Indeed when converting to radical or when explicitly setting Normalizer, it works fine for the exact case.
I thought Normalizer was set to normal by default, as it says in the documentation:
Normalizer is set to `normal` initially, and is used by the kernel in series to normalize leading terms of divisors.
Also, why would your suggestion of TestZero using simplify be 'safer' than the default?
Testzero is initialized with proc() evalb(Normalizer(args) = 0) end proc, which is a relatively trivial test for zero.
Furthermore, neither of these two have any affect on the floating-point computation, which still says the condition number is 68.06563146 instead of 120 (.something). I still don't see where this comes from, and this makes me feel totally unconfortable with relying on Maple here, especially since other software (e.g. Matlab) does not have a problem with this (and neither does linalg[cond])...
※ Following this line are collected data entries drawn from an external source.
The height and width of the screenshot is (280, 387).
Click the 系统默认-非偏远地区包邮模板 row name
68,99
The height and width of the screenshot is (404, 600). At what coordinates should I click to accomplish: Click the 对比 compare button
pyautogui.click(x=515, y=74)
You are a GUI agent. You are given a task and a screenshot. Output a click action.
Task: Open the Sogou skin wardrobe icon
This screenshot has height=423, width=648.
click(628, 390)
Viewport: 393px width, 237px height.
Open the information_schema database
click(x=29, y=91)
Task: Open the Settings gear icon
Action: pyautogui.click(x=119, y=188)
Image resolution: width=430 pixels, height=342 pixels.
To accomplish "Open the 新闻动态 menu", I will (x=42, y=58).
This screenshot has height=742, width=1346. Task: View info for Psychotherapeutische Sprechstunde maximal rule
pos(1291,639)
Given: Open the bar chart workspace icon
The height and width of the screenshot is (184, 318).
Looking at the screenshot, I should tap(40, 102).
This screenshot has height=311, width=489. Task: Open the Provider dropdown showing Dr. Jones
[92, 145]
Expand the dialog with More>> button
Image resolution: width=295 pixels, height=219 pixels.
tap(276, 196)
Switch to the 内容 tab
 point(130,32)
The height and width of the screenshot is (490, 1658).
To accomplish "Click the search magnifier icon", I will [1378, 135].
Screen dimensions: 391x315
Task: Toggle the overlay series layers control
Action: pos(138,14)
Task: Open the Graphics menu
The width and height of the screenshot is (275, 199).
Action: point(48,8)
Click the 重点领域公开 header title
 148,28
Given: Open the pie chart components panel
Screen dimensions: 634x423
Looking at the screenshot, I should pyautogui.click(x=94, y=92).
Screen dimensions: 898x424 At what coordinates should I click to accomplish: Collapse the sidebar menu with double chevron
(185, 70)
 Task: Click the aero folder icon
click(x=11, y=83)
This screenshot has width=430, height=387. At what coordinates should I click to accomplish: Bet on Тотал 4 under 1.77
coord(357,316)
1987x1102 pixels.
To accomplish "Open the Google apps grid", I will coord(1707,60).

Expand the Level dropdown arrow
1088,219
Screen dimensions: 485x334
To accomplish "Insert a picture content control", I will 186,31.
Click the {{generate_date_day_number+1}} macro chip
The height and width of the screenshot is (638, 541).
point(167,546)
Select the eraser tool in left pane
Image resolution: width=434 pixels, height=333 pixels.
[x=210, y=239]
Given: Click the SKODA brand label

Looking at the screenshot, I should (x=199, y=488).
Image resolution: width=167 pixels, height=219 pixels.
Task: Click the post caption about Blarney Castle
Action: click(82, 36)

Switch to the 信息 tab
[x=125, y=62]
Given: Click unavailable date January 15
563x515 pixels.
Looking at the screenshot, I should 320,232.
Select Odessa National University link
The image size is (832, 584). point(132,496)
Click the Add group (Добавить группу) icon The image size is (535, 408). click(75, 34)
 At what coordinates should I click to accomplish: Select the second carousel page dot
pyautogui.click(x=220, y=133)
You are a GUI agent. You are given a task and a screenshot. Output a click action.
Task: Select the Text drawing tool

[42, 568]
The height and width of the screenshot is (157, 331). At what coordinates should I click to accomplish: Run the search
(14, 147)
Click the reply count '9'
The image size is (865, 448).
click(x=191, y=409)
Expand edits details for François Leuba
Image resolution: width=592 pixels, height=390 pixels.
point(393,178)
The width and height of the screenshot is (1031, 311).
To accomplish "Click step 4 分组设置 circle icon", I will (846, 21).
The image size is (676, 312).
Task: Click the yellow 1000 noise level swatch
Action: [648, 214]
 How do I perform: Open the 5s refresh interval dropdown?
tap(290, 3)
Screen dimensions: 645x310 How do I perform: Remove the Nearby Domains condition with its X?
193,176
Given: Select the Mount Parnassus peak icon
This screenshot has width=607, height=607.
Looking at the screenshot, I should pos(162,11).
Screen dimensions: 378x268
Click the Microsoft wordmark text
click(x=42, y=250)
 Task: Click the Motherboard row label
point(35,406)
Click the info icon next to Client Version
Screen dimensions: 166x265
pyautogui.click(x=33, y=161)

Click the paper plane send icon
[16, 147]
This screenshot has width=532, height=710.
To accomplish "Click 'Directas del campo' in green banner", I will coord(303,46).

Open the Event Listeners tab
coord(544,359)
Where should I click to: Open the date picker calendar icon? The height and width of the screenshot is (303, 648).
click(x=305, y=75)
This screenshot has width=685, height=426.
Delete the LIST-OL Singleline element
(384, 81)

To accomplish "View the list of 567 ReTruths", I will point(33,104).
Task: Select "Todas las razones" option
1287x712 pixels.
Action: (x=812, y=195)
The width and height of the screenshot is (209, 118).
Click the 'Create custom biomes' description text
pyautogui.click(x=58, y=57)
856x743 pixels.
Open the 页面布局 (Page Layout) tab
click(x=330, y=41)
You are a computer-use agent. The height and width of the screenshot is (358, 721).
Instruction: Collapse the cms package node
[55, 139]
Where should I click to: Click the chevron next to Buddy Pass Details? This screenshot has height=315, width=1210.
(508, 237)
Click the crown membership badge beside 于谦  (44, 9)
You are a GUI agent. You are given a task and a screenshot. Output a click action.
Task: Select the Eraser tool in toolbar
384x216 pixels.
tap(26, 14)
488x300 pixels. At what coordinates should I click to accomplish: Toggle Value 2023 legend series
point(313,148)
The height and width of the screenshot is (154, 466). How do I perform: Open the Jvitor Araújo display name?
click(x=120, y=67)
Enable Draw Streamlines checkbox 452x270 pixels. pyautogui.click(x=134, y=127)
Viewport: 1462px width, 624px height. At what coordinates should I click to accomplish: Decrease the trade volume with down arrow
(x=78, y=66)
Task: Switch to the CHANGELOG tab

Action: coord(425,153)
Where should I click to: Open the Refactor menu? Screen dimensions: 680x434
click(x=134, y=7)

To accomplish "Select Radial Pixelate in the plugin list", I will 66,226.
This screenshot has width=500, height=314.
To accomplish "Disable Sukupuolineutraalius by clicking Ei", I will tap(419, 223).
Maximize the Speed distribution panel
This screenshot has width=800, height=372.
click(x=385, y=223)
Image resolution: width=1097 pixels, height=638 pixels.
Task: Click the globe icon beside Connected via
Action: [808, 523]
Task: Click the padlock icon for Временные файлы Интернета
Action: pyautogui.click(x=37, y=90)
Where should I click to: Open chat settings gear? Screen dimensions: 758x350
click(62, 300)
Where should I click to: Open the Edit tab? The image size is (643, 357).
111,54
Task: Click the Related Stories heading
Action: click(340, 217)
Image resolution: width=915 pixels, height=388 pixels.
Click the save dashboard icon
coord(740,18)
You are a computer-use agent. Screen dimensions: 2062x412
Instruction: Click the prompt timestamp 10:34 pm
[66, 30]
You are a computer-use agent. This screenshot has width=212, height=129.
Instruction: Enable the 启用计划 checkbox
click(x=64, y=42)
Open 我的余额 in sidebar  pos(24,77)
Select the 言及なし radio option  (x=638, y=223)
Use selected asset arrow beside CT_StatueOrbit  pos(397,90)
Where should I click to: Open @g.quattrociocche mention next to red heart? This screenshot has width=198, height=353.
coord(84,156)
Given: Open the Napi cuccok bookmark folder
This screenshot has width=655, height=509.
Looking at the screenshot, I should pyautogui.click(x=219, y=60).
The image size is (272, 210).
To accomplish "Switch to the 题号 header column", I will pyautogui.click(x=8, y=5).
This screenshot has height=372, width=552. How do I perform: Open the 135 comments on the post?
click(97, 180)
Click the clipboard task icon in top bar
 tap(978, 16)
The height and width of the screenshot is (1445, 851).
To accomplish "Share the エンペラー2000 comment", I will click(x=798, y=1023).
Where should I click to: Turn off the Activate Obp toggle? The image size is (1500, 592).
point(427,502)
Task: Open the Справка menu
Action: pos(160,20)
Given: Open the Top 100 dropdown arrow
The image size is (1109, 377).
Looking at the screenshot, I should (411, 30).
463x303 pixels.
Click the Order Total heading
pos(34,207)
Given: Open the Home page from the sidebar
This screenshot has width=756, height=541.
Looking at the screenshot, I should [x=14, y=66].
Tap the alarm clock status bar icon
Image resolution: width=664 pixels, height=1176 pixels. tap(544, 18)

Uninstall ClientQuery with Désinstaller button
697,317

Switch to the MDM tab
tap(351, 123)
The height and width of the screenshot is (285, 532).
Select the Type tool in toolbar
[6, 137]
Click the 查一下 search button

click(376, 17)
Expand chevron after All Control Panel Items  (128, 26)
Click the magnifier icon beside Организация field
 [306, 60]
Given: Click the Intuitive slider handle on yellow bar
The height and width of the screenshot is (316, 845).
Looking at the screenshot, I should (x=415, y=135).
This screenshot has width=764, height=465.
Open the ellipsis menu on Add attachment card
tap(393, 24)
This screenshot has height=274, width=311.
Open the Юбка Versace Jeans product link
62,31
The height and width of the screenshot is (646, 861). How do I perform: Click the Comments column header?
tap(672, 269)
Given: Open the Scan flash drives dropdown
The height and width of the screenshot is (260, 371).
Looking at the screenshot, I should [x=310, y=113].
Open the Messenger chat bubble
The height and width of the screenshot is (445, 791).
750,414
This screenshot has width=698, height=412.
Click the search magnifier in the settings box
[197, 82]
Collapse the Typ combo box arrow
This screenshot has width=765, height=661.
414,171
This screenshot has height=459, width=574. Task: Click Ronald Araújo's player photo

Finally, about your remark on the "hidden zero" being used as a pivot, such things should be avoided, is it not? Or is this the responsibility of the user? Try explaining this to a user who just wants to compute a condition number...
In the LinearAlgebra package, the only information about TestZero and Normalizer is in the documentation of IsSimilar:
Assignment to Normalizer of a stronger normalization routine can provide better zero recognition during this calculation than is provided by the default normal routine. Such an assignment to Normalizer or Testzero may be necessary for input which is not of type ratpoly.
I can't say this explanation helps a lot, instead it only confuses the users even more.